VoidProxy Phishing Platform Threatens Microsoft 365 and Google Workspace Users

Cybersecurity researchers have disclosed VoidProxy, a sophisticated phishing-as-a-service platform that enables attackers to intercept login credentials and session tokens in real time. VoidProxy poses a growing threat to enterprise customers across Microsoft 365, Google Workspace, and federated identity providers.

Okta’s Threat Intelligence team discovered and analyzed the VoidProxy phishing-as-a-service platform. They describe it as scalable, evasive, and highly sophisticated, which makes it especially dangerous because it lowers the barrier for cybercriminals to launch hard-to-detect phishing attacks.

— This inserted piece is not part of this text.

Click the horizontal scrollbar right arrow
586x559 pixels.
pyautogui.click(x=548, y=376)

How does the VoidProxy attack work?

The VoidProxy attack begins with phishing emails sent from compromised accounts at legitimate email marketing services. These emails contain shortened links that lead selected victims to fake login pages that mimic Microsoft or Google sign-in portals. Users not targeted for credential theft are instead sent to a generic welcome page to avoid detection.

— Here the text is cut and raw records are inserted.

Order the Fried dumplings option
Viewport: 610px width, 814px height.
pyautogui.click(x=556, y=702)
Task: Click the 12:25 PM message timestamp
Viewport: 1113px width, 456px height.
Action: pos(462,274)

Once a victim enters their credentials, VoidProxy acts as a reverse proxy that silently relays the login request to the real service while capturing sensitive data (like usernames, passwords, and MFA codes). For federated accounts using single sign-on providers like Okta, the attack redirects users to a second-stage phishing page that imitates the SSO flow, allowing VoidProxy to intercept session cookies.

These stolen session tokens are then accessible to attackers through the platform’s admin panel. The infrastructure supporting this attack is hosted on disposable domains protected by Cloudflare. This adds CAPTCHA challenges and traffic filtering to enhance legitimacy and evade automated security scans.

How to protect your organization against VoidProxy attacks?

To protect organizations from attacks like VoidProxy, organizations should implement phishing-resistant authentication methods (such as FIDO2-based passkeys) can prevent attackers from hijacking sessions even if credentials are stolen. These methods bind authentication to the device and user, which makes it nearly impossible to reuse stolen tokens.

Additionally, organizations should deploy email filtering and link analysis tools to detect and block phishing emails. Moreover, security teams should monitor for unusual login patterns and use behavioral analytics to flag anomalies. It’s also recommended to use network-level protections (like secure web gateways and DNS filtering) to help prevent users from reaching malicious infrastructure.